Dirk Nowitzki may not be healthy for the Dallas Mavericks' season opener
Despite undergoing what the Dallas Mavericks described as minor surgery on his left ankle at the tail end of the team’s tank-fueled, lottery-bound campaign, 40-year-old Dirk Nowitzki felt so good after last season that he not only rejoined the franchise for a record 21st season with the goal of playing all 82 games, but left the door open to returning beyond 2018-19, so long as he could remain healthy.
“I almost played the entire season last year,” Nowitzki told reporters in August, when all signs still pointed to a healthy return to training camp following his April surgery to remove bone spurs from his ankle. “I was healthy and obviously could have played every game, but I decided to have surgery early. If next year is going to go sort of the same, then hey, maybe. I am going to leave the door open.”

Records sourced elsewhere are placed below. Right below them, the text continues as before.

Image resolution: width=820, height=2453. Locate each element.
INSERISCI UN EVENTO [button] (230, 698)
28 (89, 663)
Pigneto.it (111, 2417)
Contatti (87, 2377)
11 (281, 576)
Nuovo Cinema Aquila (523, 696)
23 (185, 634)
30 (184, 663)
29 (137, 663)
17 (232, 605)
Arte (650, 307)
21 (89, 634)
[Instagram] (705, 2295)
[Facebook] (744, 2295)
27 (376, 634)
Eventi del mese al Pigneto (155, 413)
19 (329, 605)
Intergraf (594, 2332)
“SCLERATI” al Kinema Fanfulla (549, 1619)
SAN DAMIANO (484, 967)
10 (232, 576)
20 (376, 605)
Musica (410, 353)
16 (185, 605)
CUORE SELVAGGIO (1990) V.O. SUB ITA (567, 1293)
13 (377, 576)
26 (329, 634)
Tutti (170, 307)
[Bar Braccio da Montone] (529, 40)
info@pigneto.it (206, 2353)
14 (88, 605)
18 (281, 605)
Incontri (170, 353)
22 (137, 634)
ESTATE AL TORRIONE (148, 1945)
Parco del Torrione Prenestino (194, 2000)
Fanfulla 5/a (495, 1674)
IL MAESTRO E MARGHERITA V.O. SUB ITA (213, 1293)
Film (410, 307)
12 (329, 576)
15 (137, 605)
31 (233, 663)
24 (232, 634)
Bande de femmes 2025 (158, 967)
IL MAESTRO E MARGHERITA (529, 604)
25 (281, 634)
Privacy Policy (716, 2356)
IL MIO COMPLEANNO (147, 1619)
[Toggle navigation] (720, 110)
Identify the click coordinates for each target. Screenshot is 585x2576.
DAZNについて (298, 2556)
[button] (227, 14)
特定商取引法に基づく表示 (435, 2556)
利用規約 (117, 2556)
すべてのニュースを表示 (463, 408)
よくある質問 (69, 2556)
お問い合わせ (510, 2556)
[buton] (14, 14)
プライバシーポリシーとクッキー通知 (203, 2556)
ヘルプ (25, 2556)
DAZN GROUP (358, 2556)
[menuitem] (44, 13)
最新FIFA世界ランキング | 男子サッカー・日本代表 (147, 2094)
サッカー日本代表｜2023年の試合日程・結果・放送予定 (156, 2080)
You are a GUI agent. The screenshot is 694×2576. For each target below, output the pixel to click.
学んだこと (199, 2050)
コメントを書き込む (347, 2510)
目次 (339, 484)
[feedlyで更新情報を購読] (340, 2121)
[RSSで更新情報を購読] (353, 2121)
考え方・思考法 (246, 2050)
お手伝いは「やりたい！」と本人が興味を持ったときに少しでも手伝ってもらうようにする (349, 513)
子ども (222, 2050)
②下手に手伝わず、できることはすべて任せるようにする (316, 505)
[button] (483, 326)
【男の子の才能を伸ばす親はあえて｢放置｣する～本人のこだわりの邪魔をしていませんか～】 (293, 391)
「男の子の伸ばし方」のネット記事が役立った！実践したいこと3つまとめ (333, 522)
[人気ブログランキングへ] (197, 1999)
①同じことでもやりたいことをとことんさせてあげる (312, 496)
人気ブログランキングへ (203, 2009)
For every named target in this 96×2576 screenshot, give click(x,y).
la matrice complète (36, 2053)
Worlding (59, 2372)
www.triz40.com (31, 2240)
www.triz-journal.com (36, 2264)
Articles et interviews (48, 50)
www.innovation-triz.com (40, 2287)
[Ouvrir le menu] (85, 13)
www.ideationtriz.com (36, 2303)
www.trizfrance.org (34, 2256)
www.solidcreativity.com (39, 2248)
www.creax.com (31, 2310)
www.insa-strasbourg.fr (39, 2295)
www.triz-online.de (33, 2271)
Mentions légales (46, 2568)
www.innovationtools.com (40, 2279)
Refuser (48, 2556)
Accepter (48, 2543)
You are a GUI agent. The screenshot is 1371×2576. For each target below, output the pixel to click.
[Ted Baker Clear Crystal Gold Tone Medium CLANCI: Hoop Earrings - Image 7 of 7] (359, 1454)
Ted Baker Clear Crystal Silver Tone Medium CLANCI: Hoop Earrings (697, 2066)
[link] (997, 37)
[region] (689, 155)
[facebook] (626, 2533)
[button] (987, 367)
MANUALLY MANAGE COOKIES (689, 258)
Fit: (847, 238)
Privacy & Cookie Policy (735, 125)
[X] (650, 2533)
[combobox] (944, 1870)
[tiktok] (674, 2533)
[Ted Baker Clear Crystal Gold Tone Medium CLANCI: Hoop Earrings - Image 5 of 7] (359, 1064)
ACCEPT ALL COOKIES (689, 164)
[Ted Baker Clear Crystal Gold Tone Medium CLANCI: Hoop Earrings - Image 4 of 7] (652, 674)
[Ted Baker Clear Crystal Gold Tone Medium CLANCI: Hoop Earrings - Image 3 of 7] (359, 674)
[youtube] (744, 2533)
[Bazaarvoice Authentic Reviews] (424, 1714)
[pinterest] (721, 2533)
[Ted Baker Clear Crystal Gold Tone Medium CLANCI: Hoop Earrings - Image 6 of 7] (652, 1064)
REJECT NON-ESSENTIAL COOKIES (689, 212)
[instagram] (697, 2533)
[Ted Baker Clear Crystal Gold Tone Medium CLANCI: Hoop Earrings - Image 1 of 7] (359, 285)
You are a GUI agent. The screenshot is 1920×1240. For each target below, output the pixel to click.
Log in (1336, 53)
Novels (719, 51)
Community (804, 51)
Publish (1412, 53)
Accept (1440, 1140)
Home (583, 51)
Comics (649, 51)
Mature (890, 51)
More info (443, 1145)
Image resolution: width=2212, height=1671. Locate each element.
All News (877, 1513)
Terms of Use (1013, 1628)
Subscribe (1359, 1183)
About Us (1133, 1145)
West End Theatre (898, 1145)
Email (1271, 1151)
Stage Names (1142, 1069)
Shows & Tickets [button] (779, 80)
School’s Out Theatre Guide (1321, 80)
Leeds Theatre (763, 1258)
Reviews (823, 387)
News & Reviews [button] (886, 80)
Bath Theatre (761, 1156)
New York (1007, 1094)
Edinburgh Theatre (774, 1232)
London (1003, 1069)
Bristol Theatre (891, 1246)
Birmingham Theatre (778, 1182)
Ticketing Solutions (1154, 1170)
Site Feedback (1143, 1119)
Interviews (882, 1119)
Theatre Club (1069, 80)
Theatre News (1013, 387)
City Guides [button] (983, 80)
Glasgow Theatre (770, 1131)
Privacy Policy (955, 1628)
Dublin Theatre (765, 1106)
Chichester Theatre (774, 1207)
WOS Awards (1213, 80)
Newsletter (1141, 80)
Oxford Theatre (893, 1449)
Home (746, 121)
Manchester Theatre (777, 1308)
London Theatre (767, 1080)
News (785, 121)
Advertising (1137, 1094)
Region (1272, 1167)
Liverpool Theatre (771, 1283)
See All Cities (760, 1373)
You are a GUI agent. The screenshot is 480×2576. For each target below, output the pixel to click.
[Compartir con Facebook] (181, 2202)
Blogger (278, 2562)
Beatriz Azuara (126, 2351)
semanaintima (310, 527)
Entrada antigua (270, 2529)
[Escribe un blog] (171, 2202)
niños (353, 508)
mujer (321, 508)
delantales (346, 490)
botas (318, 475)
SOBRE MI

Next year is here, and it does not appear to be going the same.
Nowitzki’s rehab suffered a setback a week prior to the start of training camp, when he felt soreness in his left Achilles tendon and suffered some inflammation during a pickup game with his Mavericks teammates, according to reports from ESPN and The Dallas Morning News. Outside of some light shooting, he has yet to participate in preseason activities as a result, and Mavs coach Rick Carlisle told reporters in China on Wednesday morning that Nowitzki was still weeks away from returning.
“This is weeks, not days, as far as getting on the court for live action,” said Carlisle, according to ESPN’s Tim MacMahon. “He is making gradual progress, but we’re not just at a point where we can talk about a hard timeline or anything like that.”
Carlisle added that the team needed to see “real significant progress” from Nowitzki , but once he was cleared, it wouldn’t take long for the future Hall of Famer to don a Mavericks uniform for his 21st season, breaking the record with one franchise he shared with Los Angeles Lakers legend Kobe Bryant.
Asked if he would be healthy for the Mavericks’ season opener in Phoenix on Oct. 17, Nowitzki let out what was respectively described by the Morning News and ESPN as a “harrumph” or “exasperated sigh,” which is just about the perfect response for a 40-year-old embarking on a grueling year of work.
“Those tendons didn’t even get used for five or six years because of the bone spurs,” said Nowitzki, via Eddie Sefko of The Dallas Morning News. “Now they’re moving around and that’s causing the soreness. The actual surgery area is fine.”
Nowitzki returned, in part, to mentor Slovenian rookie wing Luka Doncic, who many believe will take the reins from the German 7-footer and become the next great European star in Dallas. While Nowitzki left the door ajar for a 22nd season, Mavs owner Mark Cuban pegged the odds of his star’s 2019-20 return at “under 50 percent” even before health concerns delayed the start of his 2018-19 campaign.